* _CONSIGNES DE L'EXERCICE_:
1) Recopiez fidèlement le passage du document source qui commence par « Ce qu'il faut » et se termine par « en être affectée. ».
2) D'après le document source, contre quel joueur et dans quelle ville Kasparov a-t-il terminé sa carrière sur une gaffe ?
3) Dressez la liste de tous les joueurs d'échecs que le document source nomme et présente comme ayant commis une gaffe ou une erreur.

Post-scriptum : hier, la fréquentation du blog a dépassé les 1 400 pages vues et, ce matin, le cap des 20 000 pages consultées a été franchi ! Merci pour votre fidélité.

11 commentaires:

Anonyme a dit…

Bravo Pierre, pour tes commentaires toujours très pertinents !
Comme je le dis aussi sur mon blog, cela "rassure" quand même, car l'erreur est humaine, et par la même, Kramnik n'est pas (ne joue pas comme une machine)...!
Restons de humbles humains, avec nos forces et nos faiblesses !
C'est bien tout ce qui fait notre "charme"...!
Amitiés, ton ami,
Yvan.

Anonyme a dit…

Point commun (théorique) entre l'homme et la machine : ils peuvent tous les deux "pêter" un fusible.
Et dire que j'avais recommandé une panne d'électricité dans un précédent commentaire ... !

Ubivisio a dit…

Je trouve que Kramnik est totalement ridicule et discrédite la race humaine face à ces saletés de puces infaillibles ! blague à part, cette erreur est absolument incompréhensible ; certes, un joueur moyen comme moi commet ce type d'erreurs (en fin de blitz ou en zeitnot, tout de même...), mais un champion du monde, avec 30 minutes à la pendule !!!!!

Anonyme a dit…

L'Histoire du jeu est jalonnée de gaffes, et il semble peu intéressant de leur donner autant d'importance. La différence entre les très forts joueurs et les autres, c'est qu'ils en commettent très peu. Rien d'inquiétant ou de rassurant dans tout cela.

Kasparov a terminé sa carrière sur une gaffe contre Topalov (Linares) et en a commis une aussi importante contre Deep Blue dans son match de 1997. Karpov, Korchoi et plein d'autres en ont réalisé.

Ce qu'il faut retenir de la partie, c'est que Kramnik a obtenu une position intéressante, fondée sur la progression des 2 pions liés a et b.
Il a accepté le défi d'une attaque de roque (DXf7), ce qui n'est pas commun lorsque l'on joue un programme

Au moment de la gaffe, Deep Fritz, qui ne montre pas de grands talents positionnels pour l'instant, s'apprêtait à rechercher une nulle perpétuelle après la prise de la Tour noire par le Cavalier.

Comme dit par ailleurs, on peut penser que les règles de jeu en vigueur favorisent Kramnik mais le perturbent aussi. Sa concentration peut en être affectée.

(Données brutes)
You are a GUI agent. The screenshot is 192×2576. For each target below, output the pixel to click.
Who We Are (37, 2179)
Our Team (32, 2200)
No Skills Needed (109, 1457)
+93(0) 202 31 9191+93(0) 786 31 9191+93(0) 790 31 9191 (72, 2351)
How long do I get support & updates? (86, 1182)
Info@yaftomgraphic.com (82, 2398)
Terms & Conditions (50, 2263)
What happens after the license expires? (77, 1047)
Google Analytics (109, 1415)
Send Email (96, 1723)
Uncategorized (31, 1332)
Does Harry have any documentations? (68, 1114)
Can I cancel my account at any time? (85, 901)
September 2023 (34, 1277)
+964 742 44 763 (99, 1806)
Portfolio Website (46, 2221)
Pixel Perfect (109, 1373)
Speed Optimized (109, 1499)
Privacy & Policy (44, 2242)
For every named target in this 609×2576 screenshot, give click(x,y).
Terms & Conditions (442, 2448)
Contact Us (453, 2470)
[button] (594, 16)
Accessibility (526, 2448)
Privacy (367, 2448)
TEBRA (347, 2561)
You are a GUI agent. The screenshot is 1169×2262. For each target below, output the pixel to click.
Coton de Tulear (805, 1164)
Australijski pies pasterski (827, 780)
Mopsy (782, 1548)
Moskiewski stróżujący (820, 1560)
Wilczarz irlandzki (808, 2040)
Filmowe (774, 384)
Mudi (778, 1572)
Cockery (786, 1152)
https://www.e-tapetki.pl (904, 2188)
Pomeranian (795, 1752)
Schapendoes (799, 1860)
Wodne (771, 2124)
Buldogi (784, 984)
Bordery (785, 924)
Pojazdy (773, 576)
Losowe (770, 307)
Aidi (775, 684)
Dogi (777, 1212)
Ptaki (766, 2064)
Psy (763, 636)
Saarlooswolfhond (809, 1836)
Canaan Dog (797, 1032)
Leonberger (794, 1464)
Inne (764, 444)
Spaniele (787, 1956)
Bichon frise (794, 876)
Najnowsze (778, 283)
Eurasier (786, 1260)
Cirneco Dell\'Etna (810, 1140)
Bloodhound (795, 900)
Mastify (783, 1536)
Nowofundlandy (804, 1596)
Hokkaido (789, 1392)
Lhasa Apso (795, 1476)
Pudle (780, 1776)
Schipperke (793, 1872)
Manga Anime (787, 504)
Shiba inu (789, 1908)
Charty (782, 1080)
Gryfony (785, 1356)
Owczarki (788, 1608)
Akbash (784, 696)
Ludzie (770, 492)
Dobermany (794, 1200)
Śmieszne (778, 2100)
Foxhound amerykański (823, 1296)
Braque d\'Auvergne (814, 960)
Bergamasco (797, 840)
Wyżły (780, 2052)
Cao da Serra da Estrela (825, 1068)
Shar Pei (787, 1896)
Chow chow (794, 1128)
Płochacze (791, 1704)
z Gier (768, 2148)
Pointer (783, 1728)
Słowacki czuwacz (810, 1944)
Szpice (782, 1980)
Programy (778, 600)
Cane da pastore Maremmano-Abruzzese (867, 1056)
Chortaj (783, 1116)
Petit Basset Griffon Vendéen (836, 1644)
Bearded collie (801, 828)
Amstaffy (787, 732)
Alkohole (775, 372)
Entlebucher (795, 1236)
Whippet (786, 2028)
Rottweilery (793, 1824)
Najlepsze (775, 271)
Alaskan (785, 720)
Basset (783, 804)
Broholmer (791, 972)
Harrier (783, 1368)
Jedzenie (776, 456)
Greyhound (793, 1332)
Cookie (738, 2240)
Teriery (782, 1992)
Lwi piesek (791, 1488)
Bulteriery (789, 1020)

* _RÉPONSES PAR CONSIGNE_:
1)
Ce qu'il faut retenir de la partie, c'est que Kramnik a obtenu une position intéressante, fondée sur la progression des 2 pions liés a et b.
Il a accepté le défi d'une attaque de roque (DXf7), ce qui n'est pas commun lorsque l'on joue un programme

Au moment de la gaffe, Deep Fritz, qui ne montre pas de grands talents positionnels pour l'instant, s'apprêtait à rechercher une nulle perpétuelle après la prise de la Tour noire par le Cavalier.

Comme dit par ailleurs, on peut penser que les règles de jeu en vigueur favorisent Kramnik mais le perturbent aussi. Sa concentration peut en être affectée.

2) Contre Topalov, à Linares.

3) Kramnik, Kasparov, Karpov, Korchoi